We have all seen folks fall off bikes, we have all seen cars flipped over but it isn’t very often you get to see a restored WWII tank flip over. Thankfully no one was hurt but does demonstrate that things can and do go wrong. Read More: Russian Tank Flips Over - Video
The query as to what's going on with the mantlet & turret front has arisen elsewhere. Any theories? I'm mostly looking for shots from the 2012 Victory Parade to get a clearer look at it, or see if any other machines were possibly mocked up in a similar manner. ~A
It looked like it was running up a ramp to a flat bed truck. Then the left tread must have driven off the edge of the flat bed. And then the tank rolls left on to the street/ground. Red faces all around
I have personally loaded many tracked and wheeled large vehicles onto flat-beds in my life. Who ever was in charge of this should be chased through his home-town naked being pelted by ripe veggies and over-ripe fruit. Why the speed up the ramp, why the lack of a person looking out the hull and guiding? I almost lost an IHC TD-24 off a flat-bed once, it was too wide for the bed and half of one track set was farther from center than the other. When that was seen we backed off, reset so the split was even and proceeded to completion. This event was uncalled for and inexcusable. Not a professional load at all, they should all be embarrassed to treat an historic vehicle this way and be thankful they didn't kill any spectators.
I have seen Soooo soo soo sooo many clips of Russian tanks tipping over, Would it be bad if I sent the Kremlin some free driving lessons for Christmas??
Is this why Russia has Soo many tanks? No need to shoot there guns at those damn 'Yanky Dogs' when they can just go and roll one of there 20,000+ tanks onto them =) (Actually side note that is off topic so feel free to ignore, Why are so many tanks from the 50's and 60's still around and actively used? Even a few from the 40's are still around and used....)
I am no Russian expert, but from what I have seen and read about them as a people my impression of them is that they hold their history close to them. Much of the common Russian's lives over the last few hundred years has been rather bleak, ill served by those who lead them (Czar's, Communists and the current bunch) and abused by their neighbors (Swede's, French and Nazi's). Suffering is the common coin they have and their military history is one of the few otherwise bright spots in their collective memory. This trait id complimented by the tendency to hoard or save equipment well past the point where most other countries tend to scrap such things. We in the west often lament that so many of our historical relics are lost before we know it. In this we could learn something from the Russians.
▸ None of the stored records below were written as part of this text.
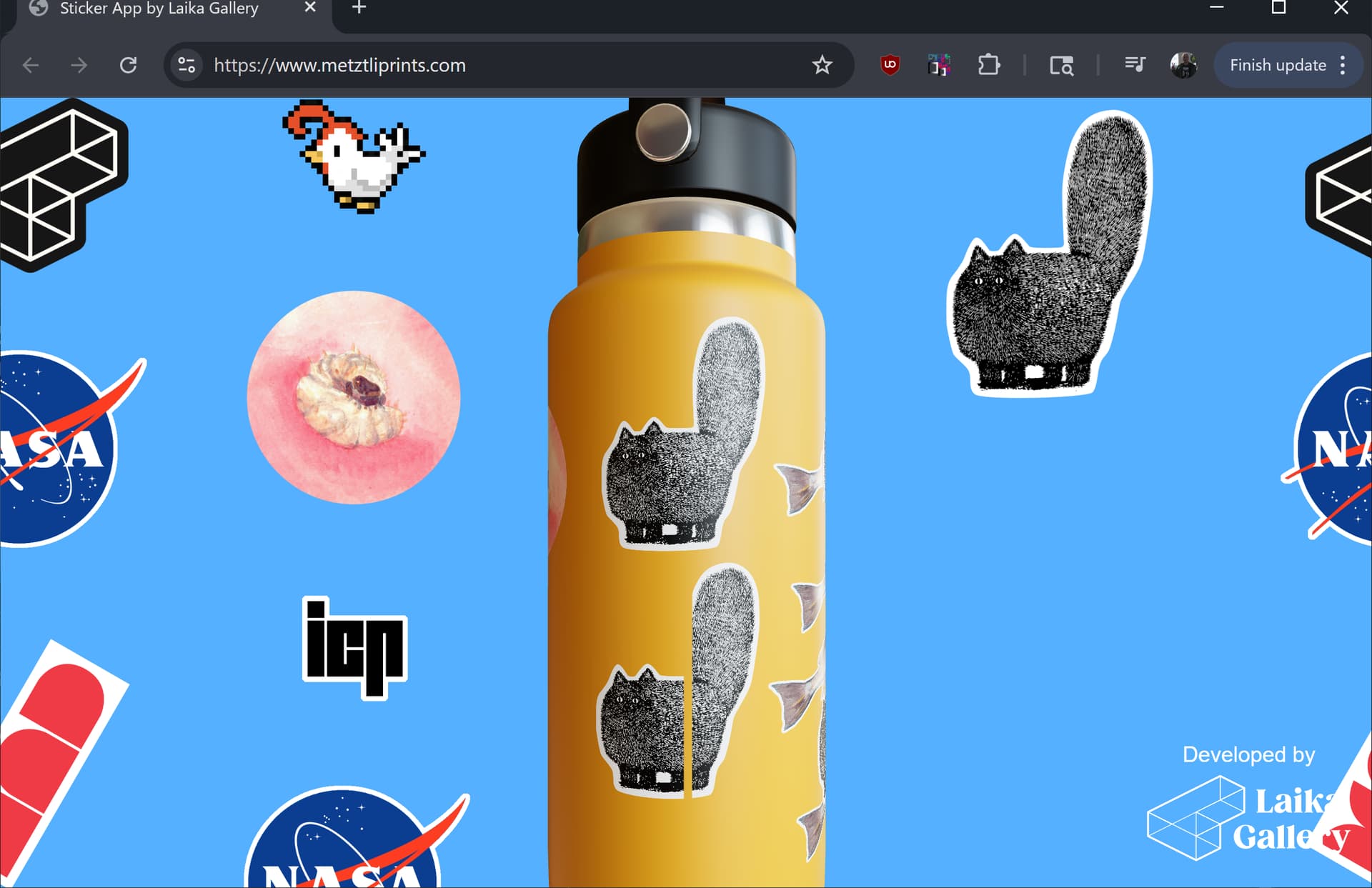1372x888 pixels.
Task: Open the Chrome profile avatar
Action: click(x=1183, y=65)
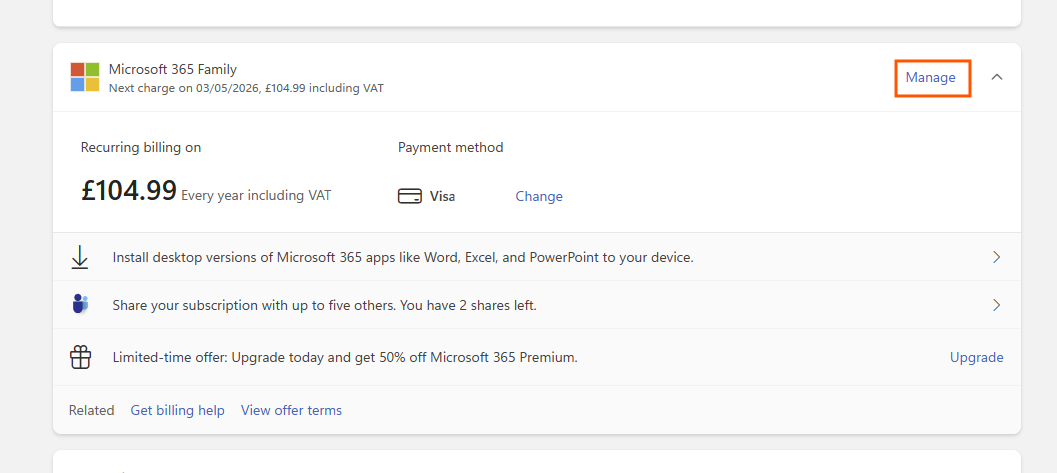Change the Visa payment method
The image size is (1057, 473).
tap(539, 197)
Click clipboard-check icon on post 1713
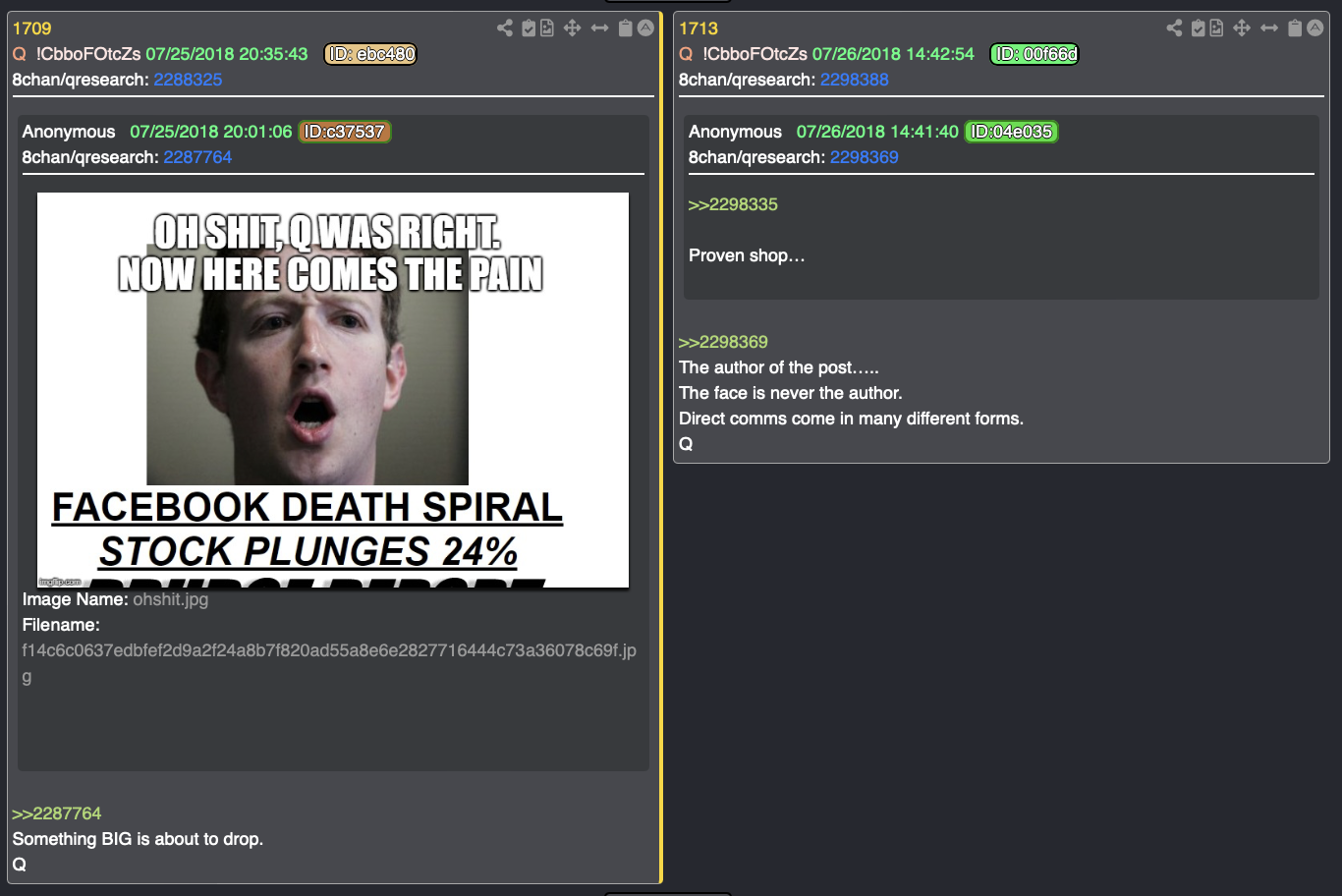 1199,28
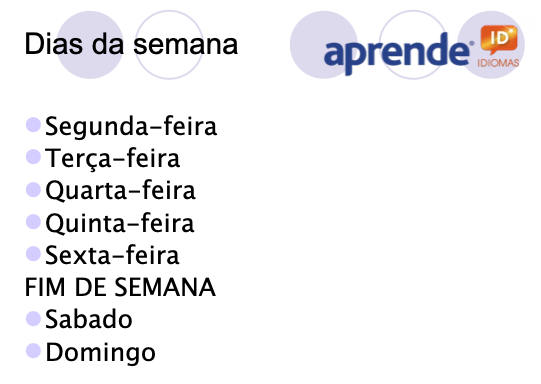The height and width of the screenshot is (384, 541).
Task: Select the bullet before Domingo
Action: tap(33, 351)
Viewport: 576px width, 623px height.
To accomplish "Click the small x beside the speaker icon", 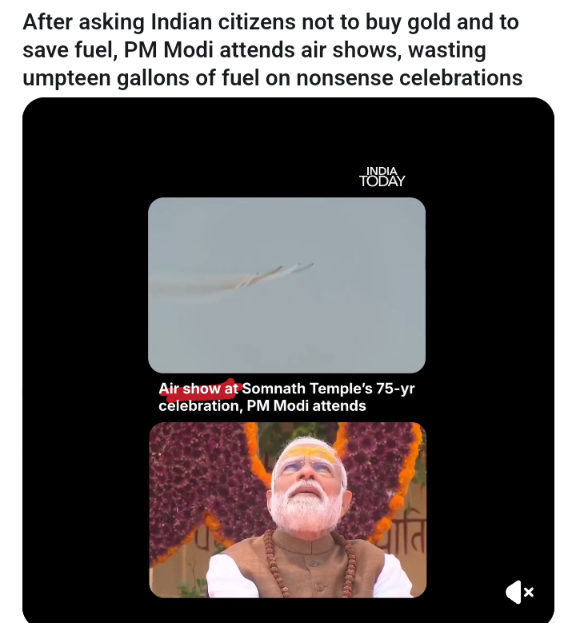I will pos(529,592).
Russian tanks? The Communists had the habit of not throwing away functioning albeit obsolete weapons. Old tanks were put in storage and after some time partially buried in concrete to serve as 'pillboxes'.
The ruskies seem to enjoy hoarding antique military equipment. We get regular shipments of Mosin-Nagants, Tokarev TT-33s and SVT-40s here in Canda -- the guns are straight out of Russian armories (and usually still have the 1950s-era grease on them). A few years ago there was even a big batch of Nagants (the revolvers -- the one designed in 1891) that came in. The same goes for the SKS -- which is why you can buy one for 200 bucks over here. I know they do the same thing with tanks (T-54/55s), and I presume that other armored vehicles are no except. Its still not as bad as Gaddafi (desert littered with warehouses of unused Russian military equipment), North Korea (where the MiG-15 is still on air force rosters) and Cuba (apparently the T-34/85 is still a front-line tank).
God Damn tracks (or at least the people who drive them)! It’s not just the Russians, I witnessed these events in the 2ID in Korea: 1. In 1982 a tanker parked his M48A5 on a frozen rice paddy in Korea - the ice gave way and it was some weeks before they could get the tank out. 2. In 1983 an MI 2Lt insisted on being “Track Commander” of the S-2 M577. Instead of following the other vehicles in his column, and despite the objections of the driver, he insisted on being as far right as possible when crossing a wood and earth bridge on a dirt road. The edge of the bridge gave way and only the top few inches of the tracks armor catching on a concrete railroad bridge kept the vehicle, and several men inside, from falling into a 10 ft ditch. 3. In 1983 someone sent an M113 up a dirt track on a frozen hill. They had removed the rubber pads thinking the metal cleats would grip the ice - it didn’t work and the track slid, backwards, down the hill and (I think) rolled over.